Fue así que el día después del reportaje aparecieron, como por coincidencia, imágenes del presidente Macri y del intendente platense, Julio Garro, comiendo el postre de la controversia planteada por Casero. ¿Comían flan para evocar qué?
 
Más tarde sucedió también que, durante la marcha en la Plaza de los dos Congresos de militantes de Cambiemos que pedían la quita de fueros a la senadora Cristina Fernández de Kirchner, se entonaba fervorosamente el cántico “queremos flan”.
 
Vale la pena detenerse a analizar la metáfora de una familia de doce personas remite a la descripción peyorativa de las mujeres pobres que se embarazan para obtener planes sociales.
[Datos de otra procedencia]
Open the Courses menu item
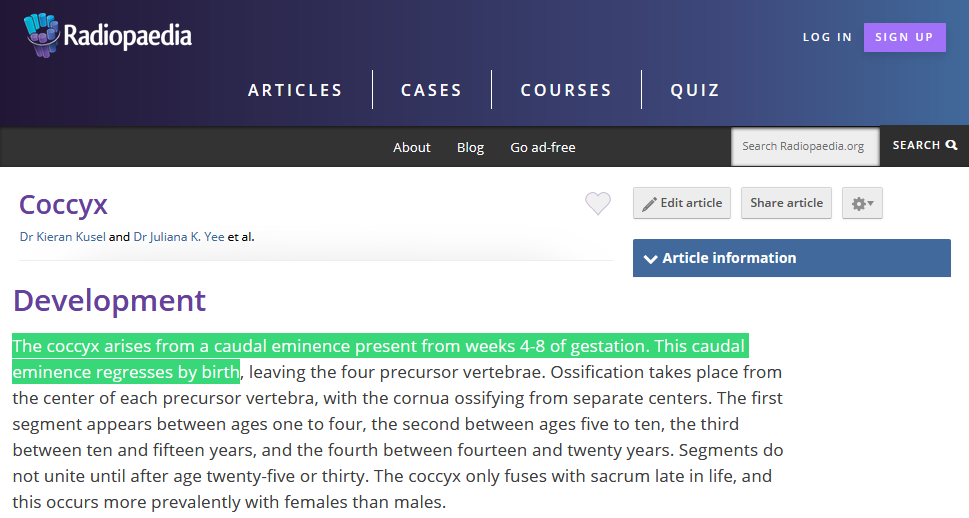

Por otro lado, el flan es más bien un alimento asociado a la clase media ya que el choripán es el característico de los sectores populares. 
 
La casa incendiada sería el país, pero hay que ver a cual país se refería. ¿Al de 2015 que enviaba satélites al espacio, chicos con netbooks en las escuelas, servicios básicos accesibles y baja mortalidad infantil entre otras cosas? ¿O el país que a partir de 2016 cambió la política económica haciendo crecer el empleo en negro, liberando impuestos a las grandes corporaciones, bajando el presupuesto universitario y aliándose con el FMI?
 
Si usamos la imagen de Casero en el primer ejemplo de país la ecuación no cierra, más si la encuadramos en el segundo sería una descripción perfecta del acontecer en la plaza congreso durante la sesión de senadores. Personas que mientras se incendia una casa piden comer un postre con leche, huevos y azúcar. Elementos básicos de la canasta familiar que cada día asciende más en sus costos. 
 
Cabe mencionar la intervención del senador Esteban Bullrich, quien en esa sesión donde se trataba la aprobación de los allanamientos a las propiedades de la ex presidenta, usó una nueva connotación para este postre como sinónimo de coimas a la justicia durante el kirchnerismo. 
 
El teléfono descompuesto pasó de ser un juego de niños a consumarse en una práctica común del escenario donde los medios, la opinión pública y los actores políticos se desoyen para profundizar las barreras del desentendimiento mutuo.
 
En síntesis, las universidades están de paro, todos los días hay nuevos despidos, los bienes de consumo están cada día más caros, los impuestos suben y mientras tanto se nos fue el tiempo mediático en una ensalada de interpretaciones sobre qué quisieron decir distintos personajes al utilizar en sus exposiciones el clásico postre de la abuela.